Wait, isn’t there another new Housewife? Kordell Stewart’s wife is supposed to be joining us, no? Did they just not feel like getting around to her tonight?
Anywho, it’s another open call at the Baily Agency. This time it’s for JET Magazine’s Beauty of The Week. Cynthia says they’re making history? Wait, what did I miss? What’s historic about this? If it’s the Beauty of the Week, I’m pretty sure they do this… every week. So, I’m not sure that this qualifies as historical… not that I expected Cynthia to find humility in the off-season. Kenya has been invited to be a judge. Um, are these really the best women Atlanta has to offer? Come on. There has to be better than this. I mean I’m not trying to be mean, but we’re talking about model good looks and this isn’t exactly Tyra-level casting. Kenya agrees with me but isn’t exactly being gracious about it. She straight up calls one of the models a man. Cynthia isn’t pleased and would like to see more class from Kenya. That pretty much goes in one ear and out the other as she tells a girl she doesn’t know why she’s even there. Now, the judge from JET is getting involved and saying she needs to cut it out. She says no. He says yes. Uh, you do realize that this is their casting, right? Wrong.
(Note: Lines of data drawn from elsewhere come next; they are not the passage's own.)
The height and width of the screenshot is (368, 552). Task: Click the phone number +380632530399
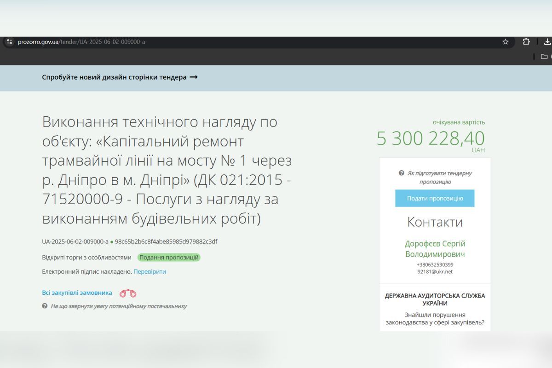(x=435, y=265)
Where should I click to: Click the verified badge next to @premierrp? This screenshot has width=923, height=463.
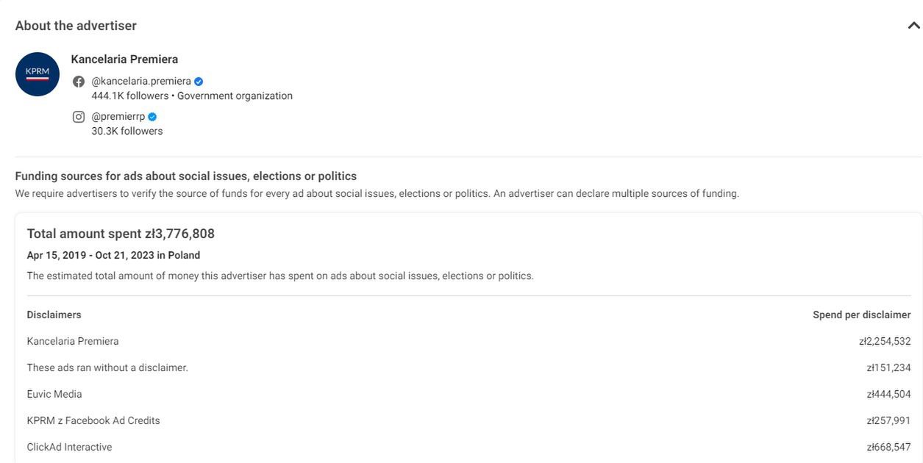152,117
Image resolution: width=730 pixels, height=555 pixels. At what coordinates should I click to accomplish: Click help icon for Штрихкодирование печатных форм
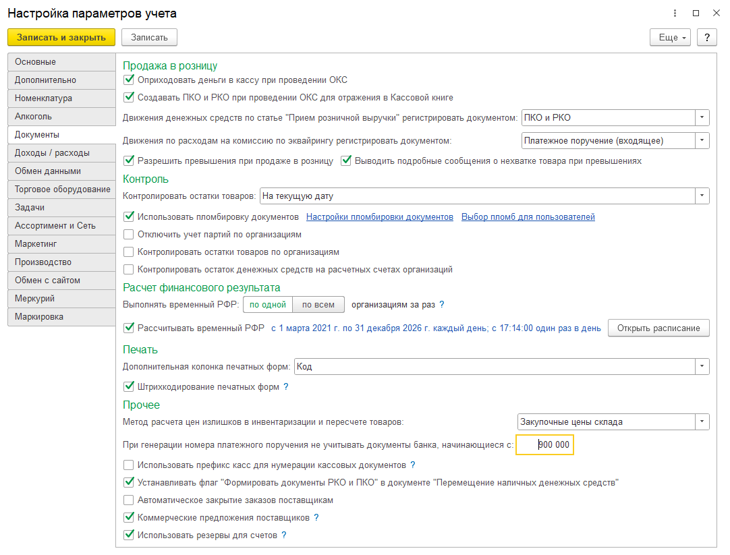tap(286, 386)
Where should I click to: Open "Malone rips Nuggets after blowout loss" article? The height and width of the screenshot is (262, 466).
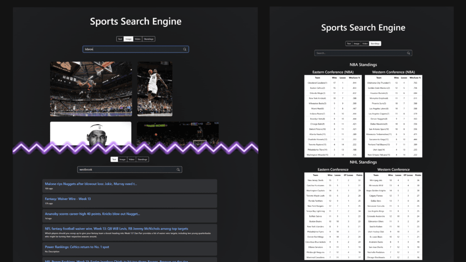(x=91, y=184)
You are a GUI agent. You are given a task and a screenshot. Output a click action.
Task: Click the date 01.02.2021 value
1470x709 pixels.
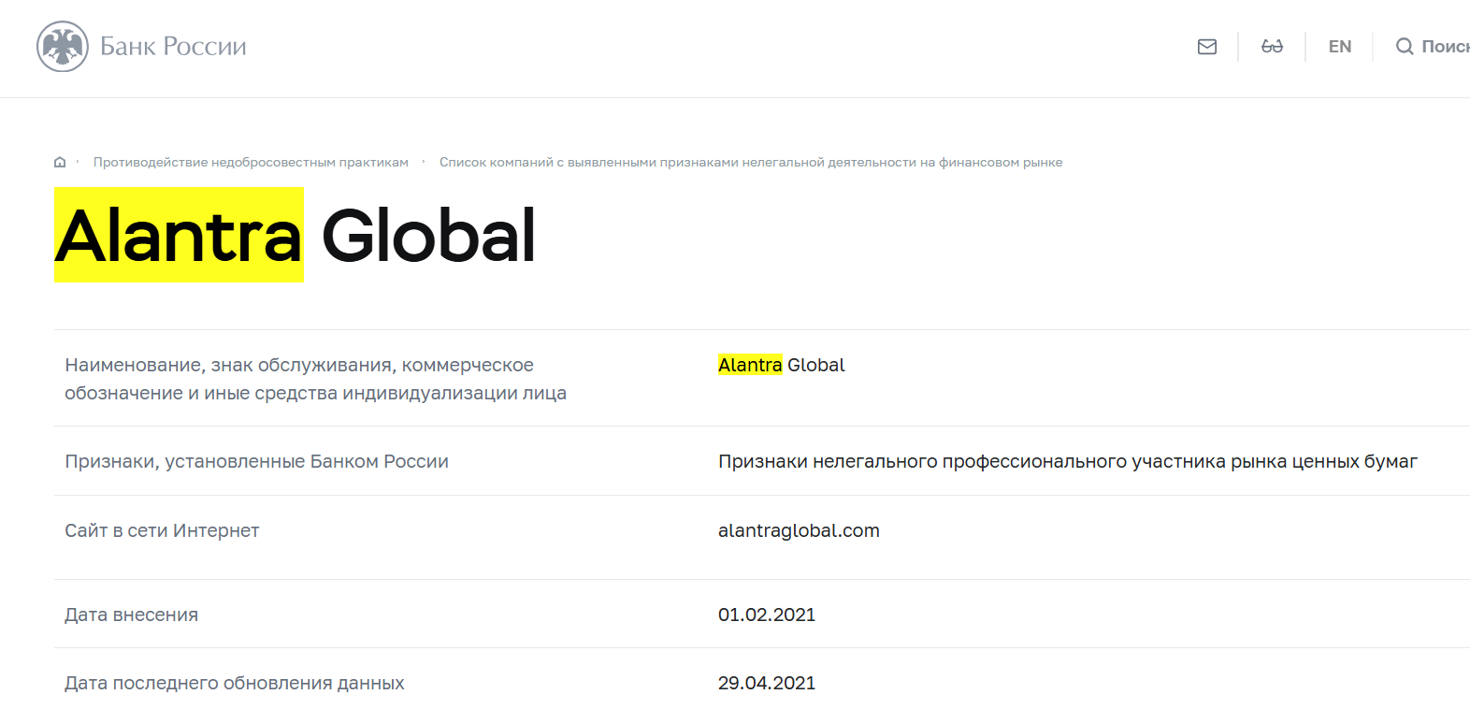click(x=767, y=615)
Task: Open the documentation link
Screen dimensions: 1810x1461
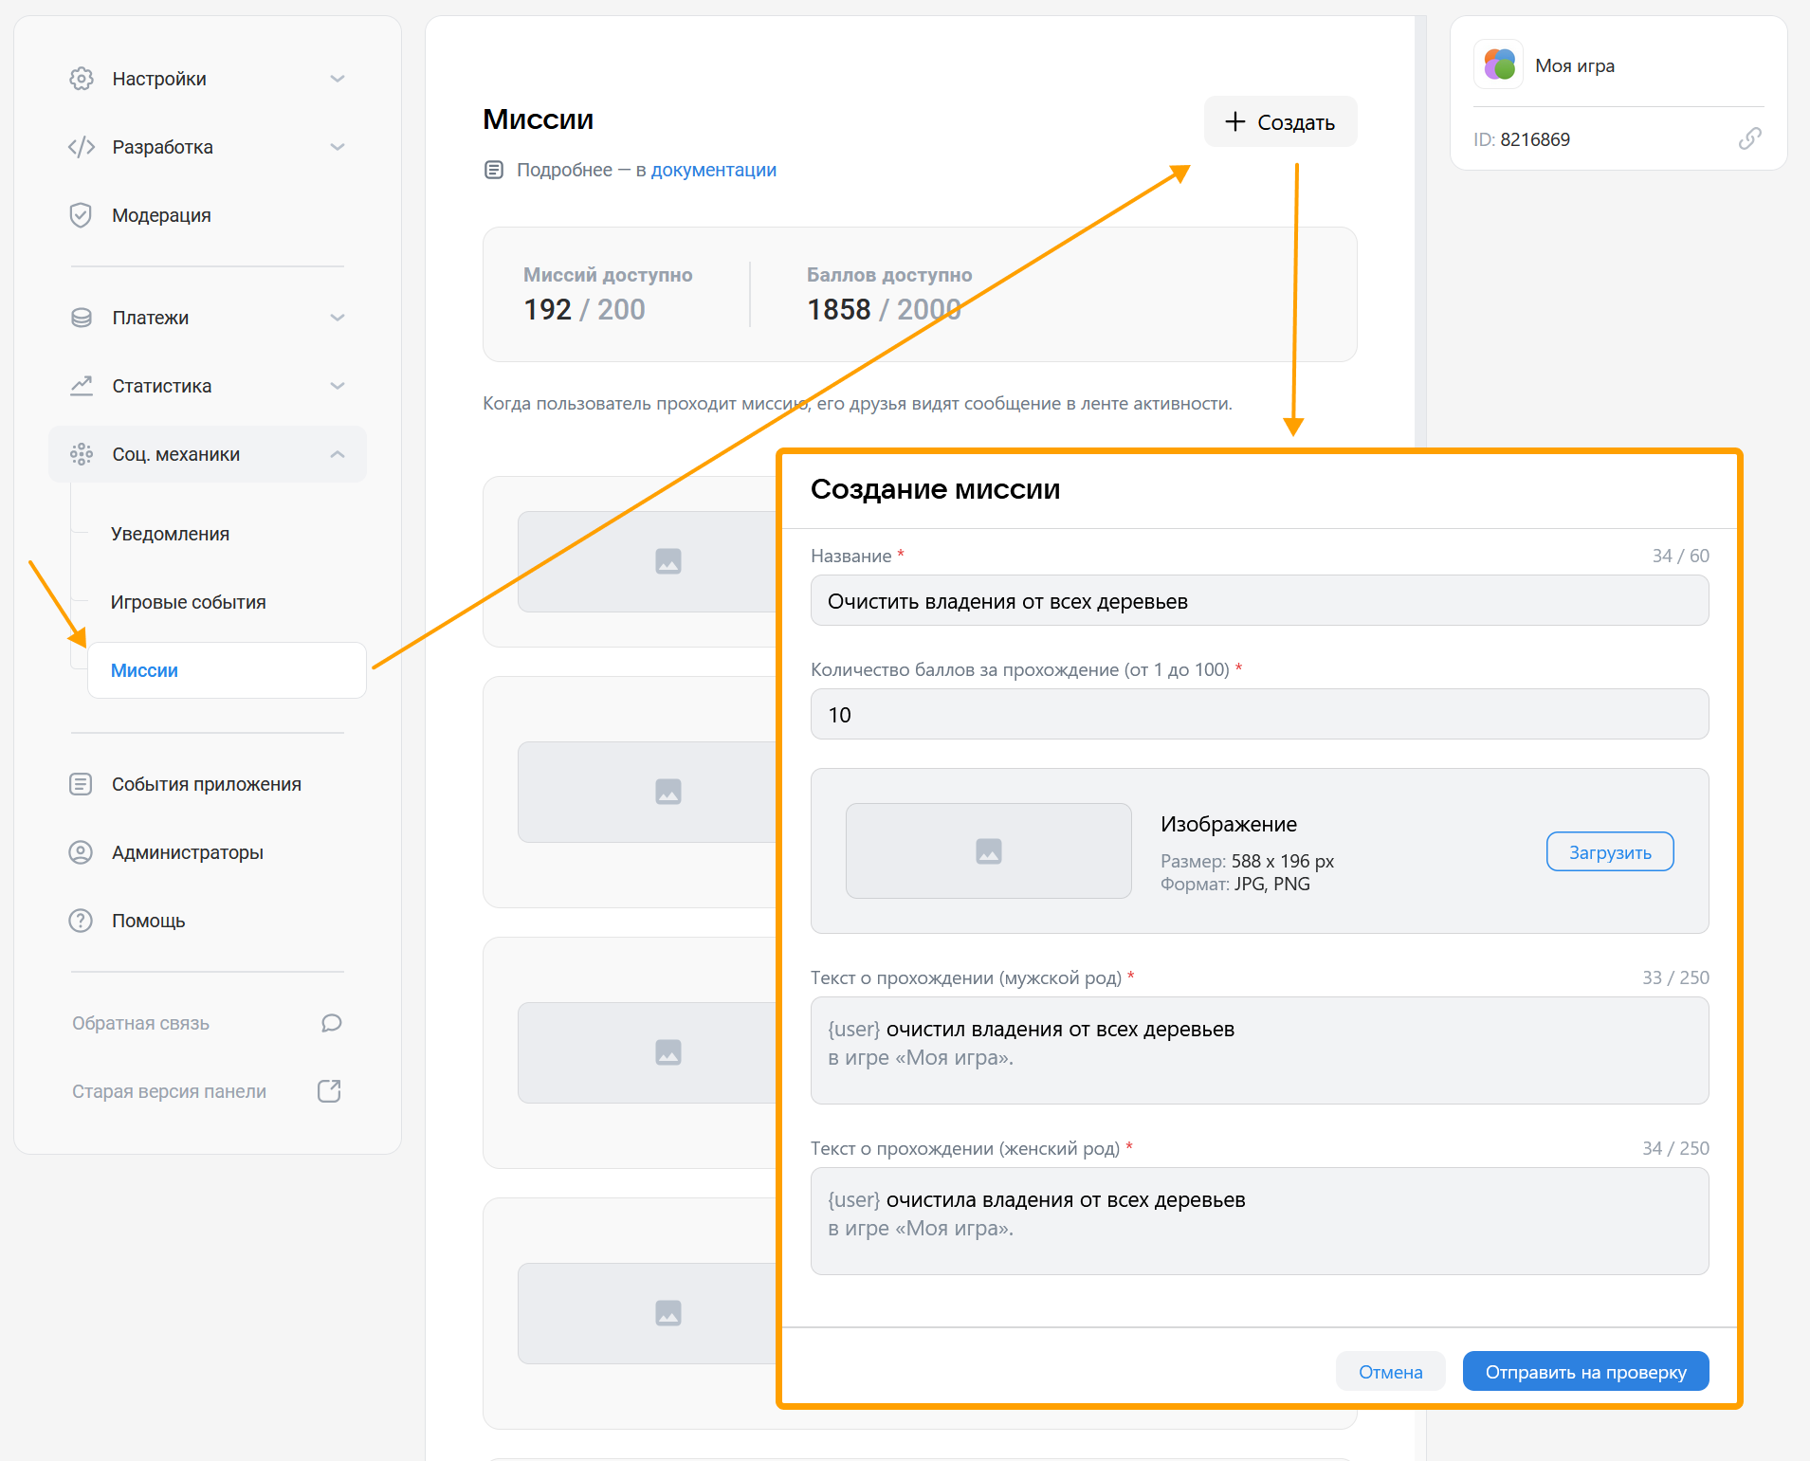Action: click(713, 170)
Next girl gets called a stripper. And called out for not shaving. Um, gonna have to agree with the second part of that equation. How do you show up to a casting in a bikini without having had some private time with your razor? Or better yet, waxer? Kenya doesn’t let up and the words “coochie crack tired” come out of her mouth. Keeping it classy, Kenya.
Terrance, on of Cynthia’s assistants, has had enough and calls her out. Carlton, Cynthia’s other assitant, tells her there’s a polite way to give feedback. That may be true, but she doesn’t care. She goes full bitch on him and even pulls the “who are you?” crap. Do people really still do that? Yeah, already can’t stand this bitch. Why did you bother to replace Marlo with Marlo 2? Kenya calls security on Carlton. Wait, this woman brought her own security to a local model search? You must be kidding me. That’s a level of self-importance I can’t even wrap my head around. Uh, Cynthia are you planning on stepping up and defending your agency, clients and assistants? Oh there you go. Cynthia tries to put some rules into place, but it’s a little too late. The freight train known as Kenya is already charging down the track. Yeah, she isn’t hearing anything Cynthia is trying to say being that she’s now she’s addressing all the finalists as if it’s her agency. Cynthia also gives a speech, which is basically just repeating what Kenya already said. Way to own the day, Cynthia.
My take-away from this mess: Kenya needs a facial.
Rachel: Oh there are going to be some epic blow-ups this season. As long as Miss Phaedra is with us making me laugh, I’m ready for the ride. I think. Wait, let me get some nausea medicine first… AKA wine.